Jurist über Maskendeals: "Raffke-Mentalität ist nicht strafbar"

AZ-Interview mit Hans Kudlich: Der 51-jährige Juraprofessor ist Inhaber des Lehrstuhls für Strafrecht, Strafprozessrecht und Rechtsphilosophie an der Universität Erlangen-Nürnberg.
AZ: Herr Professor Kudlich, das Oberlandesgericht München hat kürzlich die Ansicht vertreten, die Masken-Vermittlungsgeschäfte der Abgeordneten Alfred Sauter und Georg Nüßlein erfüllten nicht den Straftatbestand der Bestechlichkeit. Können Sie das nachvollziehen?
HANS KUDLICH: Voraussetzung für die Strafbarkeit ist nach dem Gesetz, dass der Abgeordnete "bei der Wahrnehmung seines Mandates" tätig ist. Man könnte jetzt zwar meinen, dafür reicht schon aus, wenn der Betreffende auf sein Mandat verweist. Oder auch nur, wenn Dinge gut funktionieren, weil man eben das Mandat hat. Dagegen spricht folgendes Beispiel: In seiner Heimatstadt setzt sich ein Abgeordneter bei einem privaten Vermieter für einen Bekannten ein, der diese Wohnung mieten möchte. Man würde nicht sagen, dass es sich um Korruption handelt, weil es nichts mit dem Mandat zu tun hat - und man würde das im Übrigen auch bei einem Oberbürgermeister nicht sagen, weil es kein Teil seiner Dienstausübung ist.

··········

Schreiben Sie das Interview zu den Maskendeals vollständig und wortgetreu ab. Maßgeblich ist allein der Text.

■ **Gespeicherte Dateneinträge**
··········

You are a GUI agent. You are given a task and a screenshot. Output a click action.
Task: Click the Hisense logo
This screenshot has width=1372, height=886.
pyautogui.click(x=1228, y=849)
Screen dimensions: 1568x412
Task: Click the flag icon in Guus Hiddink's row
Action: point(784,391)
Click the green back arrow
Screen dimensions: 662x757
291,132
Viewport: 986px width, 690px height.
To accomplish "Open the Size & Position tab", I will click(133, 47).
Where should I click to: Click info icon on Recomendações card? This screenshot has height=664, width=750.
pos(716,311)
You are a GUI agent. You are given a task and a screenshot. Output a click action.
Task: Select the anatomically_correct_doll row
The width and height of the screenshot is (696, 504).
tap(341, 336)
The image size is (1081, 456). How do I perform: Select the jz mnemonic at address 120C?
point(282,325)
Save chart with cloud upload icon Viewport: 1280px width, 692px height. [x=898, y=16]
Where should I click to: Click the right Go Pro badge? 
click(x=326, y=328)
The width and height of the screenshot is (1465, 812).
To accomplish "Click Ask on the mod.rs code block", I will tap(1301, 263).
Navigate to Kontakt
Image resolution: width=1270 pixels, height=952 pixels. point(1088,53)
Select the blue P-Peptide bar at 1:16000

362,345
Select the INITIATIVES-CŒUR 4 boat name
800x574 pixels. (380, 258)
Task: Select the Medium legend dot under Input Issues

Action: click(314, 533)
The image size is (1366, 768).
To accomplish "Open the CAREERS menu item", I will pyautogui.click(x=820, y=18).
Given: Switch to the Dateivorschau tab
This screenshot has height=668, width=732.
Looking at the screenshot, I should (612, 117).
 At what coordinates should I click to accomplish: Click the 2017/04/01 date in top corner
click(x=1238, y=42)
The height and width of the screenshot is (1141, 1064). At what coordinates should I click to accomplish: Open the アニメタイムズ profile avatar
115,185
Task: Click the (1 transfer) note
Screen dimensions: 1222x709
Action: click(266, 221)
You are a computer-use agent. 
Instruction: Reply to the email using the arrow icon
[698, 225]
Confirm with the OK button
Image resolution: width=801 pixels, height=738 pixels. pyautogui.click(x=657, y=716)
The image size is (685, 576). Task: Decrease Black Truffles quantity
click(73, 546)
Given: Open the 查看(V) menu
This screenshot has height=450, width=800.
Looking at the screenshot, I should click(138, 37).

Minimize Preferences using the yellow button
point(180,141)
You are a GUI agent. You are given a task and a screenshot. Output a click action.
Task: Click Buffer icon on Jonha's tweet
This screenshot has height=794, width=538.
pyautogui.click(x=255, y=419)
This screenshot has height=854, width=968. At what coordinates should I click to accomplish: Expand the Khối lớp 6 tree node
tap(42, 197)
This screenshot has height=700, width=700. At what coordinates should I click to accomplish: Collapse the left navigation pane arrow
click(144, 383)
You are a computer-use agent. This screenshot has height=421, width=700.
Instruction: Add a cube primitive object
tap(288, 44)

··········

■ **LÖSUNG DER AUFGABE**
Jurist über Maskendeals: "Raffke-Mentalität ist nicht strafbar"

AZ-Interview mit Hans Kudlich: Der 51-jährige Juraprofessor ist Inhaber des Lehrstuhls für Strafrecht, Strafprozessrecht und Rechtsphilosophie an der Universität Erlangen-Nürnberg.
AZ: Herr Professor Kudlich, das Oberlandesgericht München hat kürzlich die Ansicht vertreten, die Masken-Vermittlungsgeschäfte der Abgeordneten Alfred Sauter und Georg Nüßlein erfüllten nicht den Straftatbestand der Bestechlichkeit. Können Sie das nachvollziehen?
HANS KUDLICH: Voraussetzung für die Strafbarkeit ist nach dem Gesetz, dass der Abgeordnete "bei der Wahrnehmung seines Mandates" tätig ist. Man könnte jetzt zwar meinen, dafür reicht schon aus, wenn der Betreffende auf sein Mandat verweist. Oder auch nur, wenn Dinge gut funktionieren, weil man eben das Mandat hat. Dagegen spricht folgendes Beispiel: In seiner Heimatstadt setzt sich ein Abgeordneter bei einem privaten Vermieter für einen Bekannten ein, der diese Wohnung mieten möchte. Man würde nicht sagen, dass es sich um Korruption handelt, weil es nichts mit dem Mandat zu tun hat - und man würde das im Übrigen auch bei einem Oberbürgermeister nicht sagen, weil es kein Teil seiner Dienstausübung ist.